Skywatch Line for Friday, June 8 through Sunday, June 10, 2018

This is Dudley Observatory’s Skywatch Line for Friday, June 8 through Sunday, June 10, written by Sam Salem.

On Friday, the Sun rises at 5:17am and sets at 8:33pm; the waning crescent Moon rises at 2:50am and sets at 3:42pm.

Venus, at magnitude –4.0, begins its slow descent sunward. It will remain the “evening star” until the end of September. On Friday evening at dusk, Venus and Pollux, the brightest star of constellation Gemini, are separated by a bit less than 5 degrees. Venus makes a line with the Gemini brightest stars, Castor and Pollux, to right of Venus in the next couple of evenings. Castor and Pollux are visible to the eye 75 to 90 minutes after sunset.

Jupiter, at magnitude –2.4, is a telescopic target when it reaches its highest around 11pm. Jupiter sets around 3:41 am on Friday. Saturn, at magnitude 0.1, rises in the south-southeast a little before 10pm. Saturn climbs to the meridian a little before 3am. Mars, at magnitude –1.4, is beginning to attract attention, in advance of its close approach at the end of July, as the planet’s disk is currently 16 arc seconds across. This is already larger than it appeared during four of the five most recent oppositions. Mars rises at little after midnight and culminates around 5am.

One of the season’s most interesting globular clusters is M4, in constellation Scorpius. The 5.6-magnitude cluster is positioned due south around 11pm. Look for a fuzzy object near red Antares, the brightest star in Scorpius. This is M4, one of the closest globular star clusters to Earth. M4 has a brief observing window because of its southerly declination. M4 is different from typical globulars. The Scorpius cluster appears loose and ragged. That’s partly because it’s one of the nearest globular clusters, lying only 7,200 light-years away.

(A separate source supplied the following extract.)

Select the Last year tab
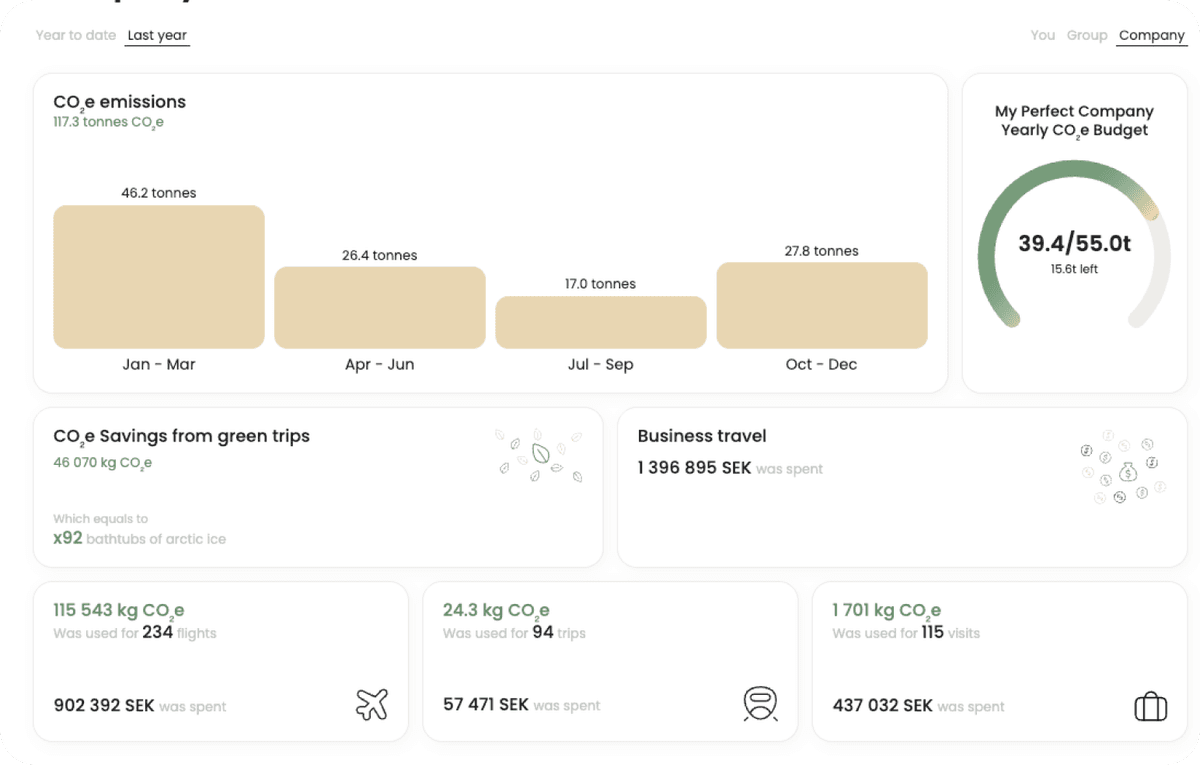The width and height of the screenshot is (1200, 765). pos(157,35)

Look in the northeast near the star Vega and try to find Rastaban and Eltanin stars in the constellation Draco, the Dragon. Rastaban and Eltanin are noticeable because they’re relatively bright and near each other. These two stars represent the fiery Dragon’s Eyes of the constellation Draco. Draco is Latin for dragon. Rastaban and Eltanin are derived from the Arabic language. Eltanin means “the dragon”. Rastaban means “head of the serpent”.

Friday marks the 393rd. birthday of the Italian-French astronomer Giovanni Domenico Cassini. In 1675, Cassini discovered the dark gap subdividing Saturn’s rings into two parts, now known as Cassini’s Division. He concluded that Saturn’s ring, believed by Huygens to be a single body, was composed of small particles. Cassini also discovered four of Saturn’s moons: Iapetus, Rhea, Tethys, and Dione. He observed shadows of four Galilean satellites on Jupiter, and measured its rotation period by studying the bands and spots on its surface. He determined the period of rotation of Mars, and attempted the same for Venus.
The Saturn orbiter, launched in 1997 as part of the Cassini-Huygens mission, was named after Giovanni Cassini. Its Titan probe was named Huygens in honor of the Dutch scientist, Christiaan Huygens, who discovered Titan in 1655.